[Selected excerpt]:
----

1. New sexual harassment duty - Updated guidance
The Equality and Human Rights Commission (EHRC) has published its final updated technical guidance on sexual harassment and harassment at work.
On 26 October 2024 the new duty to take reasonable steps to prevent sexual harassment in the workplace will come into force. To help employers comply with this new duty, the EHRC has published its final updated technical guidance, following a consultation in the summer.
The updated guidance makes it clear that:
- Employers are unlikely to be able to show they have complied with the duty if they have not carried out a risk assessment
- Workers cannot bring a stand-alone claim for third party harassment
It also contains more detail on what constitutes ‘reasonable steps’, with new examples of reasonable steps employers can take to eliminate harassment in the workplace.
In addition, the guidance has a new Employer 8-step guide: Preventing sexual harassment at work.
Practical point
Employers should now take steps to ensure compliance with the new duty, and to foster an inclusive and positive workplace culture. This involves undertaking a comprehensive review of current policies and procedures, training and workplace culture and implementing practical measures to help adopt a proactive stance against sexual harassment and other negative workplace behaviours. Agile policies and procedures are needed to address and demonstrate compliance in this area at both an individual level (for managers) and at company level.
See our detailed article on what the final EHRC guidance means in practice and a 4-step action plan on how employers should prepare for the new duty.
Click here for more information on how we can help.
2. Government reforms - Employment Rights Bill
The government has published the Employment Rights Bill which will bring forward 28 individual employment reforms.

----

[Data provided]:
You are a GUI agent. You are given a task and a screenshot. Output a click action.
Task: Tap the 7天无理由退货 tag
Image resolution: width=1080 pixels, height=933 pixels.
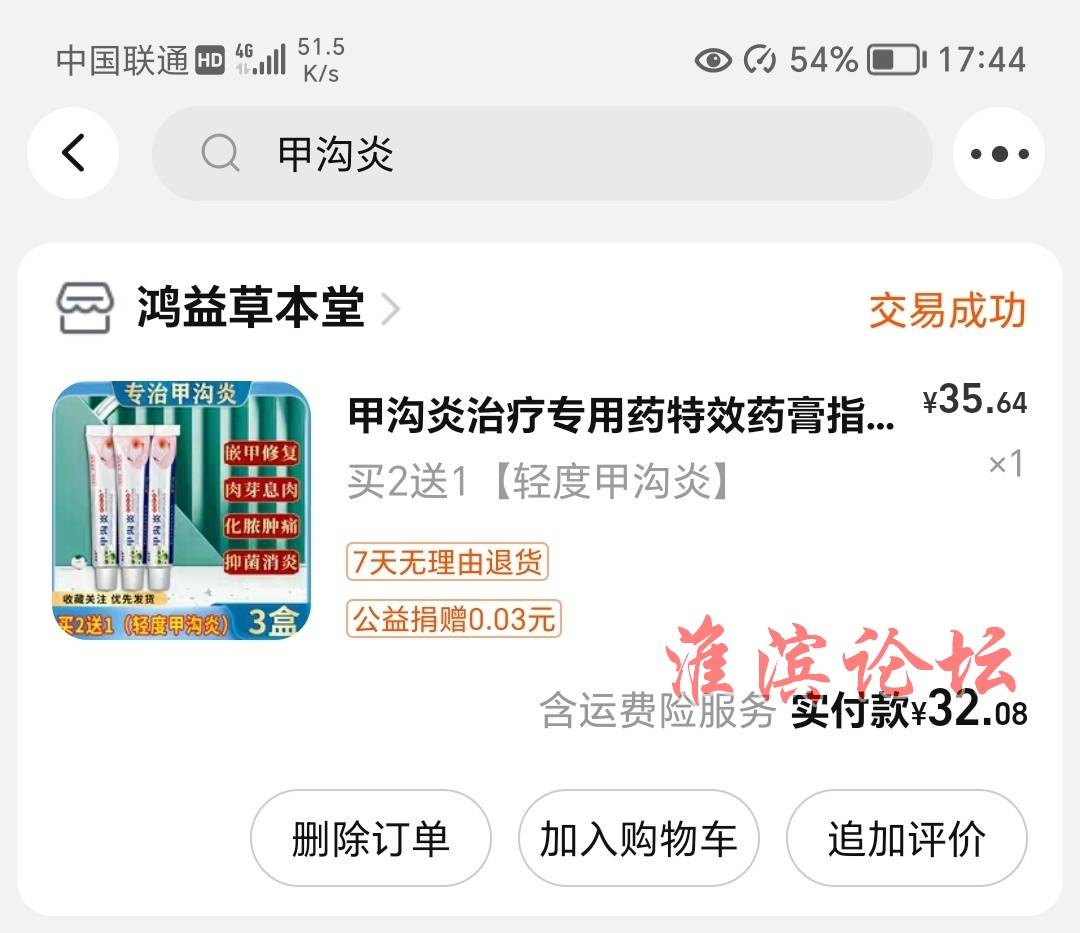[x=447, y=562]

----

[Required task]: Pick up the employment law update after its final sentence and continue writing it.

[Response]:
The government’s plans are set out in the Employment Rights Bill, Press Release and Statement made on 10 October 2024. They give more detail on rights and workplace protections that have been trailed over recent months.
Changes could still be made to these proposals before many of them come into effect in 2026, with some more immediate changes on the way.
Some of the headline plans in the Bill include:
- Unfair dismissal protection from day one: the current two-year qualifying period for unfair dismissal protection will be removed. Employers will be able to use probationary periods to assess the suitability of new hires, with a lighter touch dismissal process during this time.
- Flexible working to be the ‘default where practicable’: there will be greater onus on employers to agree to requests unless flexible working is not ‘reasonably practicable’.
- Strengthened harassment protections: new liability on employers for harassment of their employees on any ground (not just sexual harassment) during the course of their employment by third parties. It will be a defence to show the employer has taken ‘all reasonable steps’ to prevent the third party from doing so.
- End ‘fire and re-hire’ practices: it will be automatically unfair to dismiss an employee:
- for refusing to agree to a variation to their employment contract
- to replace them with another person, or re-engage them, under a varied contract to carry out substantially the same duties.
- Collective redundancy consultation: collective consultation will be required, and the duty to notify the Secretary of State on the HR1 form will apply, where an employer plans to dismiss 20 or more employees across the entire business within 90 days or fewer.
- Enhanced rights to statutory sick pay (SSP): all workers will be entitled to SSP from their first day of absence, and the lower earnings limit for SSP will be removed.
- Enhanced parental rights: workers will gain the right to paternity leave, unpaid parental leave and bereavement leave from day one of a job. Strengthened protections for pregnant women and new mothers, and others taking family leave, will also be introduced.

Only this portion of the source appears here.